Work instruction:
Quote every line of the material exactly, from the line containing "The height and width of the screenshot is (441, 765)." through the end of the material, including both of those lines.

Records for the task:
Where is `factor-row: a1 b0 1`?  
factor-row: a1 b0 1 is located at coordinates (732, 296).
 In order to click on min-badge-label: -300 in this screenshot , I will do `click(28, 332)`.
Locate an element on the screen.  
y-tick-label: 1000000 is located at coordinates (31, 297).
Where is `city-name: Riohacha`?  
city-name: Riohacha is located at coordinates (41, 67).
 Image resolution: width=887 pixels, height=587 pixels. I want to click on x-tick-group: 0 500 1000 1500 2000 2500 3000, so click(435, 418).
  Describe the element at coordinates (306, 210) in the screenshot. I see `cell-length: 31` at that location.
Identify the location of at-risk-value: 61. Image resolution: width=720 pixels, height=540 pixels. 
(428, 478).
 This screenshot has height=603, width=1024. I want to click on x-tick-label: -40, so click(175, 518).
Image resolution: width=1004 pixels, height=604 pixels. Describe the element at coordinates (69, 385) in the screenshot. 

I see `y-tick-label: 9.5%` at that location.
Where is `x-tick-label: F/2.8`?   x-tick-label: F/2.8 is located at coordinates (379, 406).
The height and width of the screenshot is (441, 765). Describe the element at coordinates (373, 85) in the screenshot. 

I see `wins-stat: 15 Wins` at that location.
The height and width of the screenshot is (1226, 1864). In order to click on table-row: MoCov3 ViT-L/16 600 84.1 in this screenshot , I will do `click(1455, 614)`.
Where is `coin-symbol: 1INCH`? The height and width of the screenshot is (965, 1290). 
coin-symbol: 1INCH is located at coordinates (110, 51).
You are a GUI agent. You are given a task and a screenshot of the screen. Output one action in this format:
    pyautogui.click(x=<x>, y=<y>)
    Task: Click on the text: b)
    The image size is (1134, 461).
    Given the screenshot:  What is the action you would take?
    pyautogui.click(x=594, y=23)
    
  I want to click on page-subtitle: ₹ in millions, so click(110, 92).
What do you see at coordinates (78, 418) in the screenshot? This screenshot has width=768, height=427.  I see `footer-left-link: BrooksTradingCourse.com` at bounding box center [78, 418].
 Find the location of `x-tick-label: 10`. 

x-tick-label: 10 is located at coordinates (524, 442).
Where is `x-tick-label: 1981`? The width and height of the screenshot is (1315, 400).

Answer to this problem:
The height and width of the screenshot is (441, 765). Describe the element at coordinates (373, 85) in the screenshot. 

I see `wins-stat: 15 Wins` at that location.
The height and width of the screenshot is (1226, 1864). In order to click on table-row: MoCov3 ViT-L/16 600 84.1 in this screenshot , I will do `click(1455, 614)`.
Where is `coin-symbol: 1INCH`? The height and width of the screenshot is (965, 1290). 
coin-symbol: 1INCH is located at coordinates (110, 51).
You are a GUI agent. You are given a task and a screenshot of the screen. Output one action in this format:
    pyautogui.click(x=<x>, y=<y>)
    Task: Click on the text: b)
    The image size is (1134, 461).
    Given the screenshot:  What is the action you would take?
    pyautogui.click(x=594, y=23)
    
  I want to click on page-subtitle: ₹ in millions, so click(110, 92).
What do you see at coordinates (78, 418) in the screenshot? This screenshot has width=768, height=427.  I see `footer-left-link: BrooksTradingCourse.com` at bounding box center [78, 418].
 Find the location of `x-tick-label: 10`. 

x-tick-label: 10 is located at coordinates (524, 442).
Where is `x-tick-label: 1981`? The width and height of the screenshot is (1315, 400).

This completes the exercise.